PROVIDED TEXT:
+ + + +

# Some Impressions of the Swan M50W



## zotjen

After deciding I needed an upgrade for my computer speakers. I recently acquired the Swan M50W 2.1 speaker system. Prior to this I've probably only owned four different computer speakers, this over the past 18 years or so. I've had Altec Lansings, both 2.0 and 2.1, and most recently the Audioengine A2s. While I've always been satisfied with what I had, eventually I would get the upgrade bug.
   
  When the upgrade bug hit with the A2s there were a lot of options and a lot of different speakers I was interested in. However, due to space limitations I really couldn't go with anything much bigger than my current A2s. Although there were plenty of speakers just as small or smaller than the A2s, there didn't seem to be many that could be considered an upgrade. 
  I then came across the Swan M50W. The price and and size of the speakers were right, and most importantly they had some glowing reviews. I was a little hesitant to get them at first mainly because if I had a choice, I'd prefer not to have a subwoofer as it's just an extra piece of equipment I need to find space for. It is something I can live with though and since the speaker size, price, and reviews fit the bill, I decided to go for it.
   
  Half the fun of getting new gear is the unpacking process. The set is delivered in a box within a box. All told it weighs about 40 lbs. Upon opening the main box, the set is held in place by top and bottom pieces of styrofoam. The top piece serves as a tray to hold the accessories, i.e the cables, power chord, volume control, and the Swan signature white gloves. When lifted, the top piece of styrofoam reveals three white bags containing the pieces of the set. 
   
  Both the speakers and subwoofers are solidly built, constructed of wood and plastic. Small but substantial is how I would describe them. This is probably one of the best looking computer speaker systems you can buy and pictures don't do them justice. One review I read said it was a shame that most people would probably place the subwoofer on the floor since it was such a good-looking piece of furniture. To this I will agree. The grills on the speakers and subwoofer are removable although I haven't tried taking them off yet.

+ + + +

SET PROBLEM 1: Put the lines of the rows into a Markdown table with the columns "No." and "Line", starting at the line containing "This screenshot has" and ending at the line containing "pyautogui.click(x=680, y=90)", inclusive. Number the lines, skip any blank lines, and leave the pictures out.

EXERCISE INPUTS:
+ + + +

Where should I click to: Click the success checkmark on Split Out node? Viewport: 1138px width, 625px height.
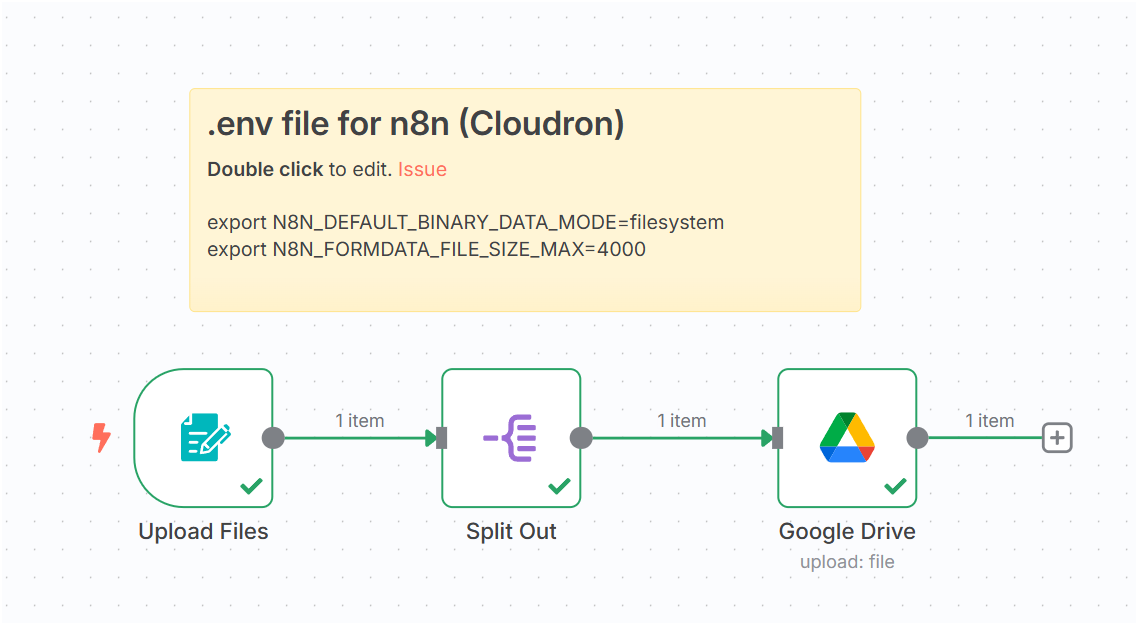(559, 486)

+ + + +

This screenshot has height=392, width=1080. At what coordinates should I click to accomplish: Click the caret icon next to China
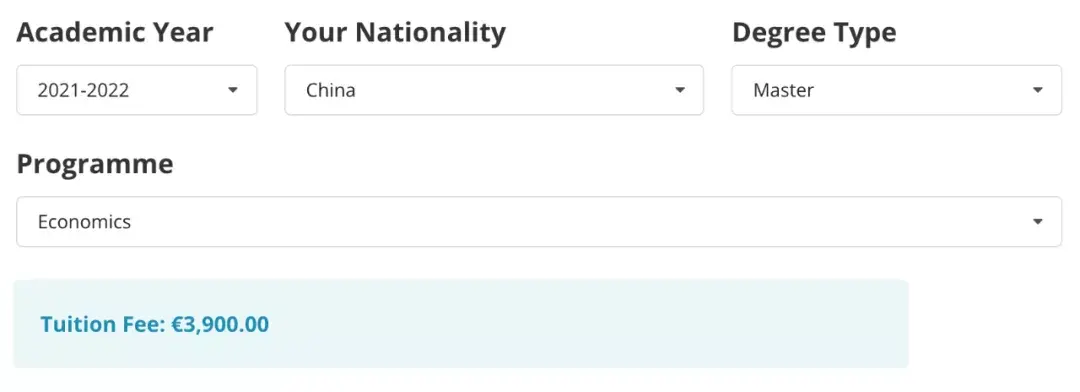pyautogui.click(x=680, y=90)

+ + + +

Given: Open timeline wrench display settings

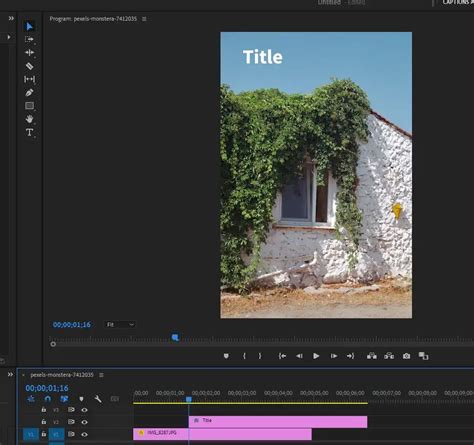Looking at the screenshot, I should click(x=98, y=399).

+ + + +

SET PROBLEM 2: Rewrite the section of the Swan M50W review from "Half the fun" through "of the set.", inclusive, replacing every "styrofoam" with "polystyrene".

FINAL ANSWER 1:
| No. | Line |
|---|---|
| 1 | This screenshot has height=392, width=1080. At what coordinates should I click to accomplish: Click the caret icon next to China |
| 2 | pyautogui.click(x=680, y=90) |

FINAL ANSWER 2:
Half the fun of getting new gear is the unpacking process. The set is delivered in a box within a box. All told it weighs about 40 lbs. Upon opening the main box, the set is held in place by top and bottom pieces of polystyrene. The top piece serves as a tray to hold the accessories, i.e the cables, power chord, volume control, and the Swan signature white gloves. When lifted, the top piece of polystyrene reveals three white bags containing the pieces of the set.